Kalchthaler, 224 Wis. 2d at 397. Here, there can be no finding that Renschler was negligent. Both the economic loss doctrine and the parties' statements to the court at oral argument preclude it.
¶ 125. In my view, this court correctly interpreted the reasonable expectation of an insured under a CGL policy in Vogel, where we acknowledged the differing expectations that an insured has in purchasing a CGL policy and a performance bond. We explained:
A CGL policy's sole purpose is to cover the risk that the insured's goods, products, or work will cause bodily injury or damage to property other than the product or the completed work of the insured. . . . A CGL policy, therefore, is not a performance bond.

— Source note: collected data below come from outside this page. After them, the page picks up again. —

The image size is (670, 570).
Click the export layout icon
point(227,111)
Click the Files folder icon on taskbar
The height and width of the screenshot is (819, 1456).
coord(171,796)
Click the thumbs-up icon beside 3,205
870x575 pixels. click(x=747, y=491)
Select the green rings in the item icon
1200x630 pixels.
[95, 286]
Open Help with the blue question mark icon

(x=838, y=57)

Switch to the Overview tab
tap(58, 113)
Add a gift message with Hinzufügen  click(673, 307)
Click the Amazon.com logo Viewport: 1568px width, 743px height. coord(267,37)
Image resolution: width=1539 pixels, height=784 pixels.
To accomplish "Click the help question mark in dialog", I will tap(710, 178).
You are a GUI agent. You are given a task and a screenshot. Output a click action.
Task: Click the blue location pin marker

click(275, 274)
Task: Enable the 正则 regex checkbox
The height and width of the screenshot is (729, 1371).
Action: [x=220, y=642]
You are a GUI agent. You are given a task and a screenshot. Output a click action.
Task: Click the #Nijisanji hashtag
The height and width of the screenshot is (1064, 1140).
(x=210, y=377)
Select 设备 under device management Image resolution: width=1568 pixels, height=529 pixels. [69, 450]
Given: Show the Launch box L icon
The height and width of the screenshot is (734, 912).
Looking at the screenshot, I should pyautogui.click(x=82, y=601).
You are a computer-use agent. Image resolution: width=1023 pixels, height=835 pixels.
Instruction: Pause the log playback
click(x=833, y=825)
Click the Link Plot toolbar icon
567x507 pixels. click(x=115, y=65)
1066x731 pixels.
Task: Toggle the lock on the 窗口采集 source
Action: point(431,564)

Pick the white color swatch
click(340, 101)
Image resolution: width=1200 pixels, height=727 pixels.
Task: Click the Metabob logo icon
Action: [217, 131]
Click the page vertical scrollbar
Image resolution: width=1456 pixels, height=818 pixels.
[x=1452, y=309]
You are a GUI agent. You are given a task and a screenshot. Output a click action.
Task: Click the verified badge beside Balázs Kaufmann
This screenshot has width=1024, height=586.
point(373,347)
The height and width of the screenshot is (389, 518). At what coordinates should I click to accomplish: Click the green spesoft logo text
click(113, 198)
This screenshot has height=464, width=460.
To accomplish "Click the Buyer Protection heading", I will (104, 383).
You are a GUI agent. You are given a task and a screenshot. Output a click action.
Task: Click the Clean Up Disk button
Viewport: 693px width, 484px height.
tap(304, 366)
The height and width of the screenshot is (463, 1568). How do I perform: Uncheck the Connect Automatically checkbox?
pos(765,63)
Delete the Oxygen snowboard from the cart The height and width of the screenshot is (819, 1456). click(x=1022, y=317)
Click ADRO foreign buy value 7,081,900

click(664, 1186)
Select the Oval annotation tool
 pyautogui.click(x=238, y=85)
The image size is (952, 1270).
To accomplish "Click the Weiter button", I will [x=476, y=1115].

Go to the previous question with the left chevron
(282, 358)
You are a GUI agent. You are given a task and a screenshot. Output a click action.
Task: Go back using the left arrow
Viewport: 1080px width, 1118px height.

Vogel, 236 Wis. 2d 504, ¶ 17 (emphasis in original) (additional citations omitted). The majority tries to limit the usefulness of Vogel by saying it should not "be read for the conclusion that a loss actionable in contract rather than tort can never constitute a covered `occurrence' under a CGL policy." Majority op., ¶ 43. But, its statement misses the heart of Vogel, which was based on long-standing precedent that has held that faulty workmanship is not covered under a CGL policy. See Wisconsin Label Corp. v. Northbrook Prop. Cas. Ins. Co., 2000 WI 26, ¶ 58, 233 Wis. 2d 314, 607 N.W.2d 276; St. John's Home of Milwaukee v. Continental Cas. Co., 147 Wis. 2d 764, 788-89, 434 N.W.2d 112 (Ct.App. 1988); Bulen, 125 Wis. 2d at 264-65; Jacob v. Russo Builders, 224 Wis. 2d 436, 446-47, 592 N.W.2d 271 (Ct.App. 1999). And finally, this interpretation is not just the opinion of the dissent, but it is also the opinion of the majority of courts that have addressed this question. See Foster, supra, at ¶ 18.
¶ 126. Accordingly, I conclude that under the facts of this case, there was no occurrence, and from that it follows that there is no coverage.
¶ 127. For the foregoing reasons I respectfully dissent.
¶ 128. I am authorized to state that Justice N. PATRICK CROOKS joins this dissent.